Saturday, February 7, 2009

All for one, one for all

When I was in third grade, I read the entire unabridged novel, The Three Musketeers, by Alexandre Dumas. I had found the book during one of the many book sales that my mother frequented, where she would buy books by the armful for practically nothing, and she always let me find a few gems of my own. The book sale had table after table of cast off books, dogeared, water damaged, brand new, musty, dusty and waiting to be loved books of all kind; beckoning and waiting for me to pet them and take them home.

This particular edition of the tale had a few illustrations in it, but it was a hefty, large tome, that felt right at home in my hands when I first opened it. I am not sure if my mother thought that I really would read the novel, but being an avid reader herself, I don't think she would have said no to me for wanting a 25 cent book as badly as I wanted this one. When we returned home, I opened up a new world that I have never forgotten, the world of France at war with England, of men who swore to protect their king, not matter what, with swords and wit, and of women who loved, left and longed for the swashbuckling hero who had just left their beds...I had no idea why so many people kept having "sleepovers" in the same bed, but it was pretty clear to me that Athos, Porthos, Aremis and d'Artagen liked their lives, and had a great deal of fun to boot!

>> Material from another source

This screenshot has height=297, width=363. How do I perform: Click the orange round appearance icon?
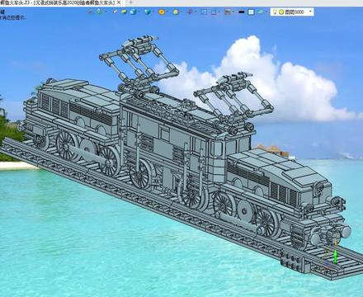pos(162,12)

I am sure that I didn't understand all of what was happening in the novel, but I spent an entire summer reading the story, and asking my mother a million questions about the action taking place, the history being told, the words I couldn't (still cannot) pronounce. My mother answered all of my inquires (she probably read the novel while I was sleeping) as best she could. She was my personal version of Wiipedia or Google back then! I had no idea how impressed she and my father were with my reading ability until a year or two later, when I overheard her talking to one of her friends about my voracious appetite to reading, and how she couldn't get enough books in my hands fast enough.

Soon enough, a new movie version appeared in the theaters, with Michael York and Rachel Welch potraying d'Artangen and Constance. Faye Dunaway as Milady, Christopher Lee and Cardinal Richelou...the movie was fun, campy, and not true to the true, but I loved it! My mother made sure I went to see the film, even though it was designed for an older audience (it was the early 1970's...way before PG 13!)

My love of reading, and for understanding history, has never gone away. I plan on posting all kinds of observations about my life, through what I have read, and am currrently reading. Join me on my adventure....through the pages I have turned, earmarked, and held onto.